Once we remove ipi_mux_pre/post_handle() callbacks, the
"ops" will be pointless and we will be able to remove one level
of indirection here.

We certainly need a mux irqchip to implement the
mask/unmask semantics for muxed IPIs.

>
> > +
> > +static int ipi_mux_domain_alloc(struct irq_domain *d, unsigned int virq,
> > + unsigned int nr_irqs, void *arg)
> > +{
> > + int i;
> > +
> > + for (i = 0; i < nr_irqs; i++) {
> > + irq_set_percpu_devid(virq + i);
> > + irq_domain_set_info(d, virq + i, i,
> > + &ipi_mux_chip, d->host_data,
> > + handle_percpu_devid_irq, NULL, NULL);
> > + }
> > +
> > + return 0;
> > +}
> > +
> > +static const struct irq_domain_ops ipi_mux_domain_ops = {
> > + .alloc = ipi_mux_domain_alloc,
> > + .free = irq_domain_free_irqs_top,
> > +};
> > +
> > +/**
> > + * ipi_mux_process - Process multiplexed virtual IPIs
> > + */
> > +void ipi_mux_process(void)
> > +{
> > + struct ipi_mux_cpu *icpu = this_cpu_ptr(imux->cpu);
> > + irq_hw_number_t hwirq;
> > + unsigned long ipis;
> > + int en;
>
> Please use an unsigned type here (see the rationale in atomic_t.txt).

**EXERCISE DETAILS**
In the kernel patch review above, which local variable names are declared in the shown lines of ipi_mux_process()?

**SUPPLIED INFORMATION**
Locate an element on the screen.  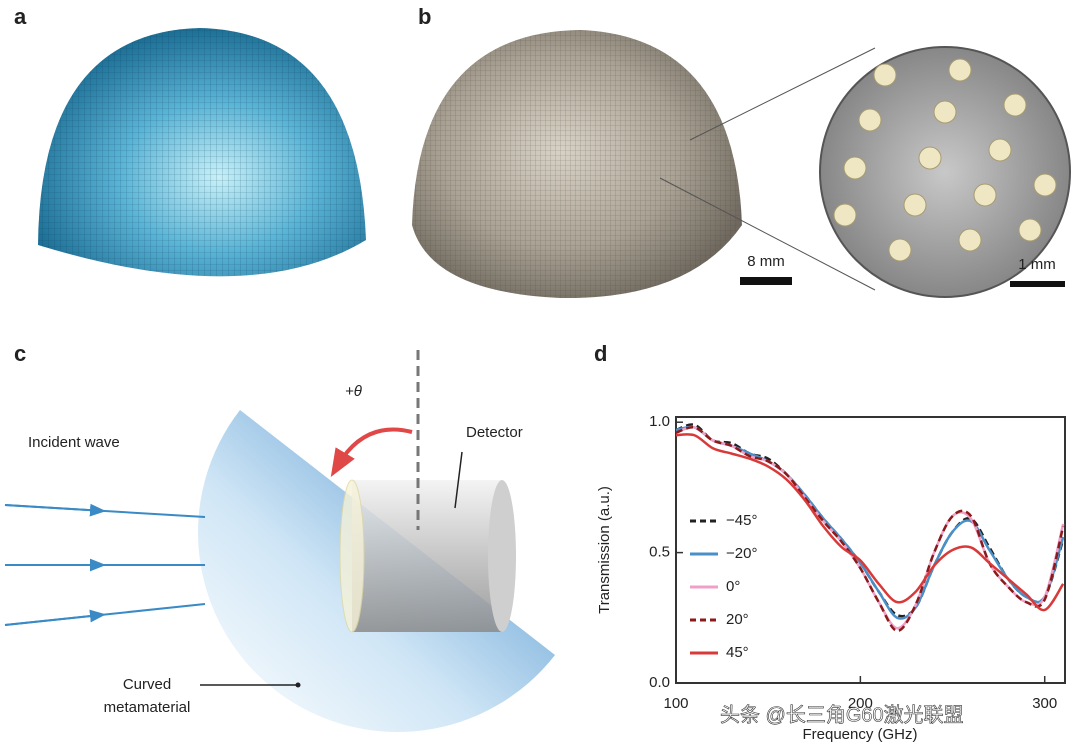
x-tick-label: 100 is located at coordinates (676, 704).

**OUTPUT OF THE TASK**
icpu, hwirq, ipis, en